Gül wirbt mit türkischer Wirtschaftskraft
Indes hat Gül mit dem großen wirtschaftlichen Potenzial seines Landes für die Aufnahme der Türkei in die EU geworben. Österreich, das schon jetzt intensive wirtschaftliche Beziehungen mit der Türkei habe, würde davon stark profitieren, sagte Gül am Dienstag bei der Eröffnung des österreichisch-türkischen Wirtschaftsforums in Wien. Er wisse, dass in der österreichischen Bevölkerung die Unterstützung für einen EU-Beitritt nicht stark sei, räumte Gül ein. Man müsse die Öffentlichkeit aber besser informieren über die Möglichkeiten und den Zugewinn, den ein solcher Schritt bedeuten würde. Vor allem Geschäftsleute, die ja gute Rechner seien, sollten in diese Hinsicht Verantwortung übernehmen

Bei dem Wirtschaftsforum, an dem auch Bundespräsident Heinz Fischer, Wirtschaftskammerpräsident Christoph Leitl und der türkische Kammerpräsident Rifat Hisarciklioglu das Wort ergriffen, wurde die nunmehr enge wirtschaftliche Verflechtung beider Länder betont. So überschritten die österreichischen Exporte in die Türkei im Vorjahr erstmals die Ein-Milliarden-Euro-Schwelle und konnten mit einem Zuwachs von 40 Prozent die größte prozentuelle Exportsteigerung innerhalb der Top-30-Exportpartner Österreichs erzielen. Die Importe aus der Türkei beliefen sich auf knapp 900 Mio. Euro (plus 11 Prozent). Im Ranking der wichtigsten österreichischen Handelspartner liegt die Türkei mittlerweile bereits auf Platz 20. Der Außenhandel Österreichs mit der Türkei hat sich seit 2001 verdreifacht, wie Leitl ausführte.

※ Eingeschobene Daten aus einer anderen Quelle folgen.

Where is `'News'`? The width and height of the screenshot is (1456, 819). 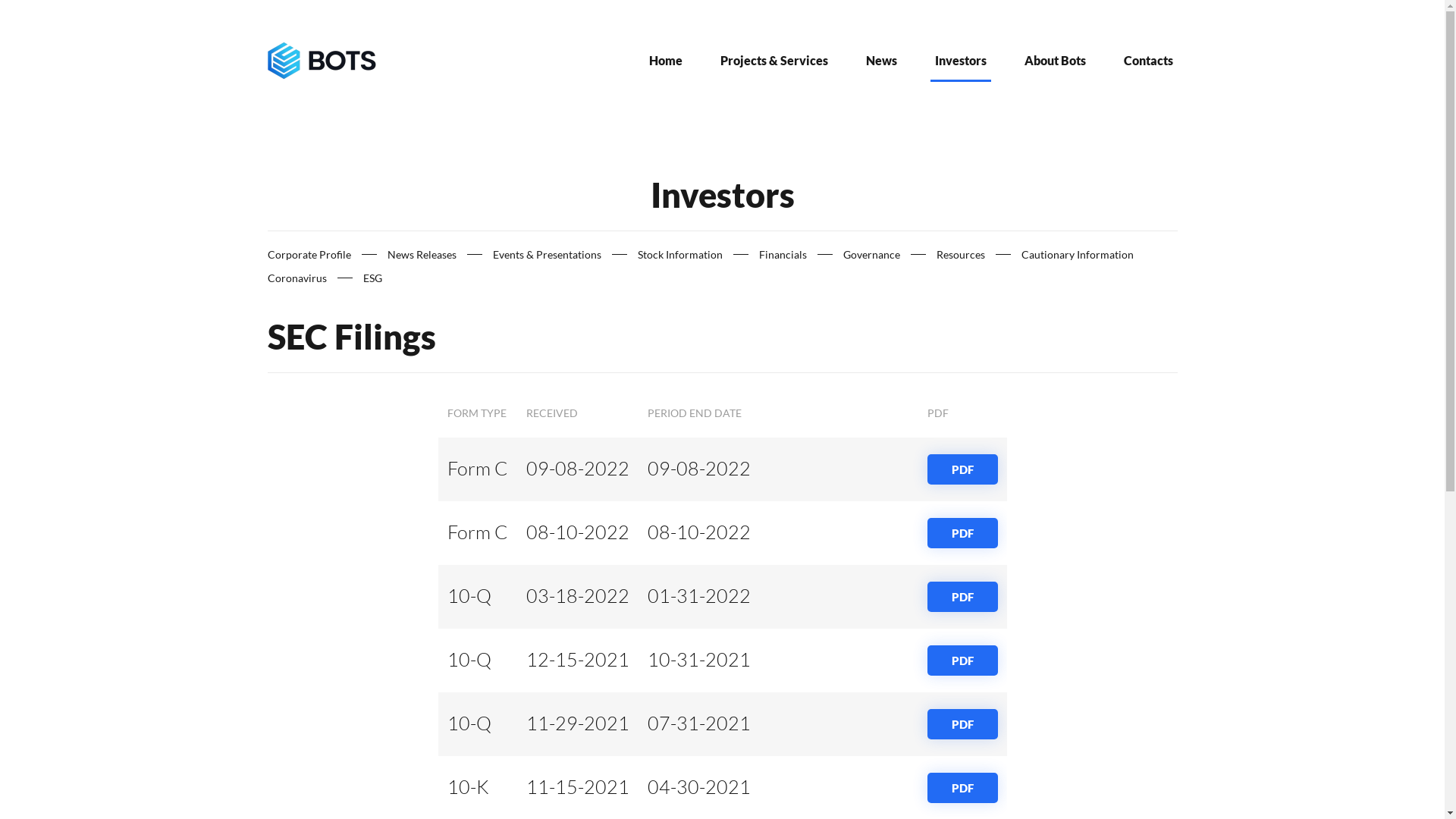
'News' is located at coordinates (861, 60).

Gül warb um weiteres Vertrauen österreichischer Unternehmer. Gerade die wirtschaftspolitischen und bürokratischen Reformen der letzten Jahre würden österreichischen Unternehmen jetzt den Einstieg in der Türkei erleichtern. Vor allem im Energiebereich bestünden gute Chancen für weitere Kooperationen. Gül erwartet, dass sein Land in den kommenden zehn Jahren zu den Top Zehn der weltweiten Wirtschaftsnationen aufsteigen werde.

Weiterreise nach Salzburg zu Burgstaller
Gül und seine Frau Hayrünnisa Gül, die am Dienstag Schönbrunn besuchte, werden am Abend nach Salzburg fliegen, wo sie zusammen mit dem Ehepaar Fischer von Landeshauptfrau Gabi Burgstaller empfangen werden.